10. No rigor técnico e lógico que
deveria conduzir a análise da questão controvertida, a orientação de que a
citação pessoal da empresa constitui o termo a quo da prescrição para o redirecionamento
da Execução Fiscal deveria ser aplicada a outros
ilícitos que não a dissolução
irregular da empresa - com efeito, se a citação pessoal da empresa foi
realizada, não há falar, nesse momento, em dissolução irregular e, portanto, em
início da prescrição para redirecionamento com base nesse fato (dissolução
irregular).
11. De outro lado, se o ato de
citação resultar negativo devido ao encerramento das atividades empresariais ou
por não se encontrar a empresa estabelecida no local informado como seu
domicílio tributário, aí, sim, será possível cogitar da fluência do prazo de prescrição
para o redirecionamento, em razão do enunciado da Súmula 435/STJ
("Presume-se dissolvida irregularmente a empresa que deixar de funcionar
no seu domicílio fiscal, sem comunicação aos órgãos competentes, legitimando o
redirecionamento da execução fiscal para o sócio-gerente").
12. Dessa forma, no que se refere ao
termo inicial da prescrição para o redirecionamento, em caso de dissolução
irregular preexistente à citação da pessoa jurídica, corresponderá aquele: a) à
data da diligência que resultou negativa, nas situações regidas pela redação
original do art. 174, parágrafo único, I, do CTN; ou b) à data do despacho do
juiz que ordenar a citação, para os casos regidos pela redação do art. 174,
parágrafo único, I, do CTN conferida pela Lei Complementar 118/2005.

■ **Problema proposto**: Retorne literalmente o trecho sobre a prescrição para o redirecionamento da execução fiscal, de "12. Dessa forma, no" a "Lei Complementar 118/2005.".

Registros de texto e de apontamento de elementos:
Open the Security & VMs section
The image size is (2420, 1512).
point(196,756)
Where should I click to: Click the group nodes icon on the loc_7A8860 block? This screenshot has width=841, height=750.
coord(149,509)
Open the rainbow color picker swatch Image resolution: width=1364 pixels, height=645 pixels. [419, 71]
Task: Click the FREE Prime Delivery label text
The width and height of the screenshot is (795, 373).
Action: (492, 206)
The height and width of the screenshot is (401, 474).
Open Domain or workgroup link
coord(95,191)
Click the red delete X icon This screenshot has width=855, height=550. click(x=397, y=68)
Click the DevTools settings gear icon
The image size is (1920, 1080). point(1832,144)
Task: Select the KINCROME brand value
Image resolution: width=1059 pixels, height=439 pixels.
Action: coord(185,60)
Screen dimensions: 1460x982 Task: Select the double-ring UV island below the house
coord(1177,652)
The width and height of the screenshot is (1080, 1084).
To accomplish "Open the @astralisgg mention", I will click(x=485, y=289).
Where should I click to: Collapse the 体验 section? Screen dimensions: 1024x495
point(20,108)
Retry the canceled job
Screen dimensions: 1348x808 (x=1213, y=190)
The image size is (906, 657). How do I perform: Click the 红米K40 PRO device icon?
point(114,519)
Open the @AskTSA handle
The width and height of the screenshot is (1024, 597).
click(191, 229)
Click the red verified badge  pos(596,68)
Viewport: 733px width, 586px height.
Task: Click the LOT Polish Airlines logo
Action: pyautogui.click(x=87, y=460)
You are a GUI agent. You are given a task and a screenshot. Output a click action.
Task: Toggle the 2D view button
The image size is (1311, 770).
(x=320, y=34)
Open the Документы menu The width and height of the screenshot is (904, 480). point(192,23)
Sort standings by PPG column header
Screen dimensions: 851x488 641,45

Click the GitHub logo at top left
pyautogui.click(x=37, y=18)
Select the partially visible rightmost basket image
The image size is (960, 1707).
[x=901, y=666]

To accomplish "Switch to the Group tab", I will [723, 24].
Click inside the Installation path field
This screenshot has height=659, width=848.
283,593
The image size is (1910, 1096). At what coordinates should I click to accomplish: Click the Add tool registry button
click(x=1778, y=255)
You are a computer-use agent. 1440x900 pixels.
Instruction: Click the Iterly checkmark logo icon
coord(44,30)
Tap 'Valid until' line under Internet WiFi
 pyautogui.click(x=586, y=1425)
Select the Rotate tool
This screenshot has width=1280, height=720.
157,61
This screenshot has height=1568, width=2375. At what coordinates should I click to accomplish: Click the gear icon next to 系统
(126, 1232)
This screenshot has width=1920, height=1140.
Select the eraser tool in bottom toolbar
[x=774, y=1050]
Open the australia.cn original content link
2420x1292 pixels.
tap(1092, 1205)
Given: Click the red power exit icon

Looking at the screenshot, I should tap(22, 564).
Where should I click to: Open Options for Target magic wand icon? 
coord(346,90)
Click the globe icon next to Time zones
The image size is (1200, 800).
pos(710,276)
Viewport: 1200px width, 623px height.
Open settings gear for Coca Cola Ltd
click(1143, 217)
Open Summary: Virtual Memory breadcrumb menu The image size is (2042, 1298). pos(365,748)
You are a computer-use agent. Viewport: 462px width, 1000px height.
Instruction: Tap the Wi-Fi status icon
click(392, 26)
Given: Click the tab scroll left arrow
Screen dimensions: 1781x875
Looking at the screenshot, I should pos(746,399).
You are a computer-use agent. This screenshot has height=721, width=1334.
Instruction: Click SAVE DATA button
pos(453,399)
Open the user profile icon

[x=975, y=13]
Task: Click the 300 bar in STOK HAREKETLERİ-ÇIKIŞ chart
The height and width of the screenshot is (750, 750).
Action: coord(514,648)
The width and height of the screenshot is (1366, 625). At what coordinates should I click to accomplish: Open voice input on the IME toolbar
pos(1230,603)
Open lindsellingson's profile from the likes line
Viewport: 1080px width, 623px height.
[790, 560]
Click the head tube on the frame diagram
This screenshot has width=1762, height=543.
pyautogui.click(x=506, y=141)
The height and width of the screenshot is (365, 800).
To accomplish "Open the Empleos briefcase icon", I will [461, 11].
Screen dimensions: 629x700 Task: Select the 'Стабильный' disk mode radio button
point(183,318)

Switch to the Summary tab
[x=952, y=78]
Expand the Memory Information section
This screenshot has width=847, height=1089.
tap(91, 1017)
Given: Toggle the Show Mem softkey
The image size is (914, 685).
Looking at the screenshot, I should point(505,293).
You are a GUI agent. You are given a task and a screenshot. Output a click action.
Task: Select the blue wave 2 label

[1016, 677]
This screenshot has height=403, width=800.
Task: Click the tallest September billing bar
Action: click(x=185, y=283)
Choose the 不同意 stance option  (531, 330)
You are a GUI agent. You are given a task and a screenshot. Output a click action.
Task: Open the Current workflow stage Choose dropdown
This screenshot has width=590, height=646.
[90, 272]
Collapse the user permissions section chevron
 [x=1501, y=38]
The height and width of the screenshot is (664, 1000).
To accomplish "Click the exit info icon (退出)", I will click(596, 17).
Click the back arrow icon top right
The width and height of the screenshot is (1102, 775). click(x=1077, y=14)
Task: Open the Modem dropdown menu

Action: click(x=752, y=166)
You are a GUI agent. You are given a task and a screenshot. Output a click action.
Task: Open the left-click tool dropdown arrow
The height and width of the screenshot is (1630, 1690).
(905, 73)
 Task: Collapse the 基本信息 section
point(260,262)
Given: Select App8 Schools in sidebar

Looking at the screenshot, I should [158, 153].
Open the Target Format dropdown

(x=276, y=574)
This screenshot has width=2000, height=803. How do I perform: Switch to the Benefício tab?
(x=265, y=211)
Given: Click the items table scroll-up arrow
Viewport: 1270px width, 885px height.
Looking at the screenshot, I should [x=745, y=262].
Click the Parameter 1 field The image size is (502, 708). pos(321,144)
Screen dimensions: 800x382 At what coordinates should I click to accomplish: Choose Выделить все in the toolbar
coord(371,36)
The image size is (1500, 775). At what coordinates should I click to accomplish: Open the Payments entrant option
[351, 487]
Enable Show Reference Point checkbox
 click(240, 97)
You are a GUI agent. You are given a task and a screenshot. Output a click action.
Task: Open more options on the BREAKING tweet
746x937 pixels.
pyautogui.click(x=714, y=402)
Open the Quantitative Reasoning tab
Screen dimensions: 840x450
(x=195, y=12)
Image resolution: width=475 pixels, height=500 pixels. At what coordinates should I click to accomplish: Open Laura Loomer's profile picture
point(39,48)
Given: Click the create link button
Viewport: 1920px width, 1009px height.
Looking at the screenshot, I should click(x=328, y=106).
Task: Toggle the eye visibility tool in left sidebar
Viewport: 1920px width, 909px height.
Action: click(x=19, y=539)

■ **Resposta completa**:
12. Dessa forma, no que se refere ao
termo inicial da prescrição para o redirecionamento, em caso de dissolução
irregular preexistente à citação da pessoa jurídica, corresponderá aquele: a) à
data da diligência que resultou negativa, nas situações regidas pela redação
original do art. 174, parágrafo único, I, do CTN; ou b) à data do despacho do
juiz que ordenar a citação, para os casos regidos pela redação do art. 174,
parágrafo único, I, do CTN conferida pela Lei Complementar 118/2005.